Al escuchar esa lista se me revolvió el estómago y me sentí empachado, pero Mike no me dejó abrir la boca.

—Hay que decir que lo escogíamos todo en la cocina y lo poníamos en platos limpios. El jefe del restaurante era muy escrupuloso con estos detalles, porque creía en su negocio con una fe religiosa. Los huesos sin roer no se aprovechaban, por ejemplo, solo faltaría, ni los cuatro granos de arroz o los trocitos de pescado o el rastro de las salsas en el plato. Se establecía un límite y ese límite era el de la dignidad.

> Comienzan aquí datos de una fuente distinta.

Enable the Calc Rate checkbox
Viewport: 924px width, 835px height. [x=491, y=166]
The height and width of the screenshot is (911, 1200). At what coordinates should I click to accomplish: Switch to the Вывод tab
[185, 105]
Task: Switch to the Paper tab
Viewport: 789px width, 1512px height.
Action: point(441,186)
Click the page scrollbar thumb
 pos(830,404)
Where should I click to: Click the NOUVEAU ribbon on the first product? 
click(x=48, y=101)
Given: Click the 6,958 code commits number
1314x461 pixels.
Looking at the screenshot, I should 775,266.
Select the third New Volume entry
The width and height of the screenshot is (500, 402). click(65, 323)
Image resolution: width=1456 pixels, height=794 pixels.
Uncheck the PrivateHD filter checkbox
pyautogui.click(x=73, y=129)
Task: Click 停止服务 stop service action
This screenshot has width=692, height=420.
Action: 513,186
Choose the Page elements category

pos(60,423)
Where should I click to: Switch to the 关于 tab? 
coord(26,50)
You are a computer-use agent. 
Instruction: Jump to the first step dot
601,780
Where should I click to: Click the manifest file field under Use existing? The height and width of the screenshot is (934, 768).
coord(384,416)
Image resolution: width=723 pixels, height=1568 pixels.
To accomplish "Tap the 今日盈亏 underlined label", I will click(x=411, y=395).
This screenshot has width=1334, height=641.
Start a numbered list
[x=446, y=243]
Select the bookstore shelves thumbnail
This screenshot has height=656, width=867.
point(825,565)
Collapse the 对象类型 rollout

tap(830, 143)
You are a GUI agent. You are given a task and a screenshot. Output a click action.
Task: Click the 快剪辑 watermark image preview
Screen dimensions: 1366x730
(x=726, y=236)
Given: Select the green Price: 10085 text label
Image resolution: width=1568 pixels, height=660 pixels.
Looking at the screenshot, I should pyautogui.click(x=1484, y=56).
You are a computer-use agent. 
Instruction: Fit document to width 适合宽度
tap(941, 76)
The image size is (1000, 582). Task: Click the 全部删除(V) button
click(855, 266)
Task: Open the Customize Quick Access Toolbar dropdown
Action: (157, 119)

En ningún momento nos sentimos como vagabundos en el comedor social, o como ratas de vertedero, sino que cobrábamos por engullir, he aquí. Lo que nos preocupaba, ya puestos, eran los cocineros. Había un hindú que cocinaba muy picante y especiado, y otro medio francés que abusaba de la crema de leche en todas las salsas. Con el régimen que nos marcaban los caprichos diarios de cocineros y clientes, nuestras digestiones eran imprevisibles y vivíamos abonados al bicarbonato. A la larga, claro, este trasiego en las tripas te cambia el humor. Aunque cobraba un sueldo decente, iba todo el día bien comido y disfrutaba de tiempo libre, poco a poco los días se volvieron insustanciales, sosos como un plato de arroz blanco. Por eso una noche, al salir del trabajo, cansado de tanta monotonía, entré de nuevo en un casino, y esta vez con el bolsillo lleno de dólares.